| PART SECOND: THE ISABELS
4. CHAPTER FOUR
 PERHAPS it was in the exercise of his calling that he had come to
see the troops depart. The Porvenir of the day after next would
 no doubt relate the event, but its editor, leaning his side
 against the landau, seemed to look at nothing. The front rank of
 the company of infantry drawn up three deep across the shore end
 of the jetty when pressed too close would bring their bayonets to
 the charge ferociously, with an awful rattle; and then the crowd
 of spectators swayed back bodily, even under the noses of the big
 white mules. Notwithstanding the great multitude there was only a
 low, muttering noise; the dust hung in a brown haze, in which the
 horsemen, wedged in the throng here and there, towered from the
 hips upwards, gazing all one way over the heads.

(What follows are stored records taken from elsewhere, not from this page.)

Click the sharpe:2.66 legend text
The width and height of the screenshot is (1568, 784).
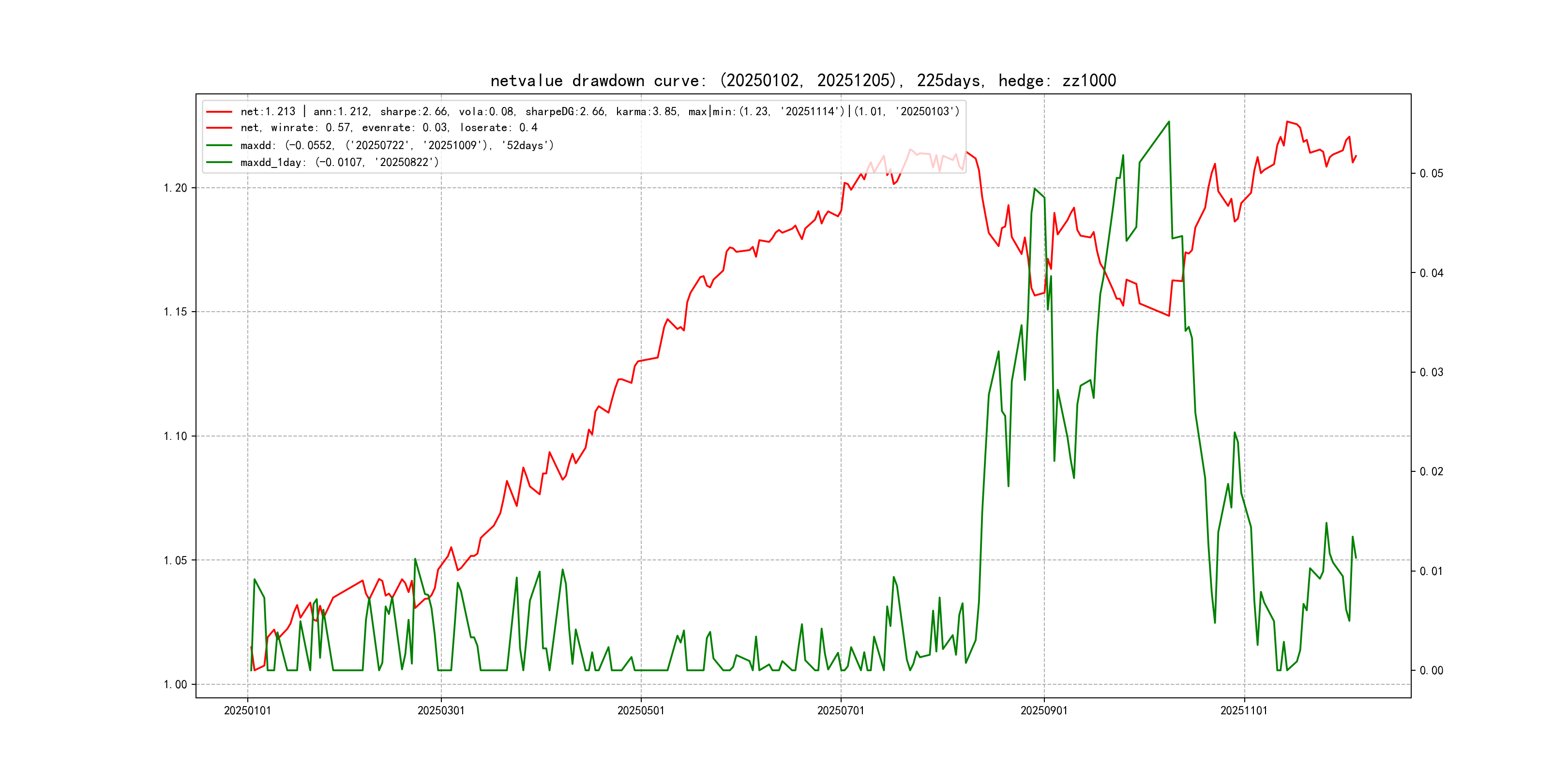click(414, 112)
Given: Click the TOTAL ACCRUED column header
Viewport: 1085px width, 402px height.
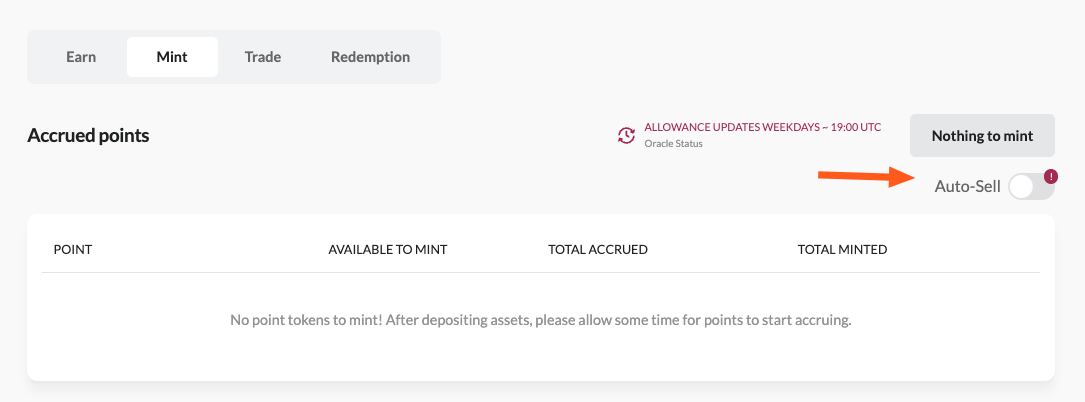Looking at the screenshot, I should 598,249.
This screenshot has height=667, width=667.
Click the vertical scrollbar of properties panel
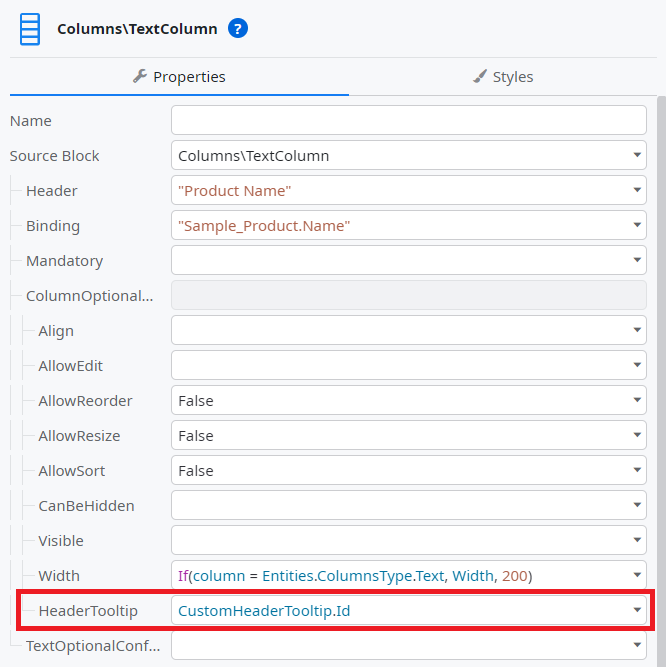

Almost every one
 of them had mounted a friend, who steadied himself with both
 hands grasping his shoulders from behind; and the rims of their
 hats touching, made like one disc sustaining the cones of two
 pointed crowns with a double face underneath. A hoarse mozo would
 bawl out something to an acquaintance in the ranks, or a woman
 would shriek suddenly the word Adios!  followed by the Christian
 name of a man.
 
 General Barrios, in a shabby blue tunic and white peg-top
trousers falling upon strange red boots, kept his head uncovered
 and stooped slightly, propping himself up with a thick stick. No!
 He had earned enough military glory to satiate any man, he
 insisted to Mrs.  Gould, trying at the same time to put an air of
 gallantry into his attitude. A few jetty hairs hung sparsely from
 his upper lip, he had a salient nose, a thin, long jaw, and a
 black silk patch over one eye. His other eye, small and deep-set,
 twinkled erratically in all directions, aimlessly affable. The
 few European spectators, all men, who had naturally drifted into
 the neighbourhood of the Gould carriage, betrayed by the
 solemnity of their faces their impression that the general must
 have had too much punch (Swedish punch, imported in bottles by
 Anzani) at the Amarilla Club before he had started with his Staff
 on a furious ride to the harbour. But Mrs.  Gould bent forward,
 self-possessed, and declared her conviction that still more glory
 awaited the general in the near future.
 
 "Senora!" he remonstrated, with great feeling, "in the name of
God, reflect! How can there be any glory for a man like me in
 overcoming that bald-headed embustero with the dyed moustaches?"